===== Extracted entries =====
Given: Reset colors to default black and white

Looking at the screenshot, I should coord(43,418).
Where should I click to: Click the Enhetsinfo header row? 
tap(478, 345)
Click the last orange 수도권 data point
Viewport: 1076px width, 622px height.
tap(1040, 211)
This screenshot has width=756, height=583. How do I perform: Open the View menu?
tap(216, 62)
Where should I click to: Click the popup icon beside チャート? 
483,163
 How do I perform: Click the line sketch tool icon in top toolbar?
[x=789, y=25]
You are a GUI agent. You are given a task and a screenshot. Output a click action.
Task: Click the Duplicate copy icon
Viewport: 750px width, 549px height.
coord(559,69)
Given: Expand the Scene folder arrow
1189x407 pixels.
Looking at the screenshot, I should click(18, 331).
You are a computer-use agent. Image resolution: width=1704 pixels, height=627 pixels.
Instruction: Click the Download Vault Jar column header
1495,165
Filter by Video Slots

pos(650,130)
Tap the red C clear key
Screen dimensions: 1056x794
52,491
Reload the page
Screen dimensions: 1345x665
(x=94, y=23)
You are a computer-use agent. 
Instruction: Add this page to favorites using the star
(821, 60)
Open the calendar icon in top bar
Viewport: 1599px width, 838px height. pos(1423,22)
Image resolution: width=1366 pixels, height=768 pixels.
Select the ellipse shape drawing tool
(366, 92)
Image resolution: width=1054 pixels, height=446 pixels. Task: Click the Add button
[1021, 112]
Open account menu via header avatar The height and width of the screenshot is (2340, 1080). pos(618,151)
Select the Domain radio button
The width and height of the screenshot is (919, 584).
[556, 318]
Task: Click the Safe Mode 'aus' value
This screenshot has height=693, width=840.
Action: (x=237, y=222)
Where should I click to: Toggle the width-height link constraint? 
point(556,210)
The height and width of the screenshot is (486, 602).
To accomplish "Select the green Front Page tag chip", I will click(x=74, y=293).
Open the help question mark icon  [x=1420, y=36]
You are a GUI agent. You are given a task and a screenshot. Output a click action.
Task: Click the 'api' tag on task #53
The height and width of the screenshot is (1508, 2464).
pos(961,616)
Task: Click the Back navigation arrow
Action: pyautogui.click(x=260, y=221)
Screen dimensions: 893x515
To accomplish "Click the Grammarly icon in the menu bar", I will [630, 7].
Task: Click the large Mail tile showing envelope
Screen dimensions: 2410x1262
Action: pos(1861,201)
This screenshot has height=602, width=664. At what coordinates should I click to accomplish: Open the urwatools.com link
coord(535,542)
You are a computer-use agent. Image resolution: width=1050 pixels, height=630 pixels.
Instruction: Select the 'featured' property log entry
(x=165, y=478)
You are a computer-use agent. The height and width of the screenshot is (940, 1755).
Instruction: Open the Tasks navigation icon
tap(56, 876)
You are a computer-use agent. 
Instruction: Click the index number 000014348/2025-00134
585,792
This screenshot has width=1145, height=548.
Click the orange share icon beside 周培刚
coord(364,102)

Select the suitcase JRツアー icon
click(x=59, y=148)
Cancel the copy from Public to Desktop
=====
=== What you will do ===
Output every record above in full, exactly as it reads.

=== Expected answer ===
Given: Reset colors to default black and white

Looking at the screenshot, I should coord(43,418).
Where should I click to: Click the Enhetsinfo header row? 
tap(478, 345)
Click the last orange 수도권 data point
Viewport: 1076px width, 622px height.
tap(1040, 211)
This screenshot has width=756, height=583. How do I perform: Open the View menu?
tap(216, 62)
Where should I click to: Click the popup icon beside チャート? 
483,163
 How do I perform: Click the line sketch tool icon in top toolbar?
[x=789, y=25]
You are a GUI agent. You are given a task and a screenshot. Output a click action.
Task: Click the Duplicate copy icon
Viewport: 750px width, 549px height.
coord(559,69)
Given: Expand the Scene folder arrow
1189x407 pixels.
Looking at the screenshot, I should click(18, 331).
You are a computer-use agent. Image resolution: width=1704 pixels, height=627 pixels.
Instruction: Click the Download Vault Jar column header
1495,165
Filter by Video Slots

pos(650,130)
Tap the red C clear key
Screen dimensions: 1056x794
52,491
Reload the page
Screen dimensions: 1345x665
(x=94, y=23)
You are a computer-use agent. 
Instruction: Add this page to favorites using the star
(821, 60)
Open the calendar icon in top bar
Viewport: 1599px width, 838px height. pos(1423,22)
Image resolution: width=1366 pixels, height=768 pixels.
Select the ellipse shape drawing tool
(366, 92)
Image resolution: width=1054 pixels, height=446 pixels. Task: Click the Add button
[1021, 112]
Open account menu via header avatar The height and width of the screenshot is (2340, 1080). pos(618,151)
Select the Domain radio button
The width and height of the screenshot is (919, 584).
[556, 318]
Task: Click the Safe Mode 'aus' value
This screenshot has height=693, width=840.
Action: (x=237, y=222)
Where should I click to: Toggle the width-height link constraint? 
point(556,210)
The height and width of the screenshot is (486, 602).
To accomplish "Select the green Front Page tag chip", I will click(x=74, y=293).
Open the help question mark icon  [x=1420, y=36]
You are a GUI agent. You are given a task and a screenshot. Output a click action.
Task: Click the 'api' tag on task #53
The height and width of the screenshot is (1508, 2464).
pos(961,616)
Task: Click the Back navigation arrow
Action: pyautogui.click(x=260, y=221)
Screen dimensions: 893x515
To accomplish "Click the Grammarly icon in the menu bar", I will [630, 7].
Task: Click the large Mail tile showing envelope
Screen dimensions: 2410x1262
Action: pos(1861,201)
This screenshot has height=602, width=664. At what coordinates should I click to accomplish: Open the urwatools.com link
coord(535,542)
You are a computer-use agent. Image resolution: width=1050 pixels, height=630 pixels.
Instruction: Select the 'featured' property log entry
(x=165, y=478)
You are a computer-use agent. The height and width of the screenshot is (940, 1755).
Instruction: Open the Tasks navigation icon
tap(56, 876)
You are a computer-use agent. 
Instruction: Click the index number 000014348/2025-00134
585,792
This screenshot has width=1145, height=548.
Click the orange share icon beside 周培刚
coord(364,102)

Select the suitcase JRツアー icon
click(x=59, y=148)
Cancel the copy from Public to Desktop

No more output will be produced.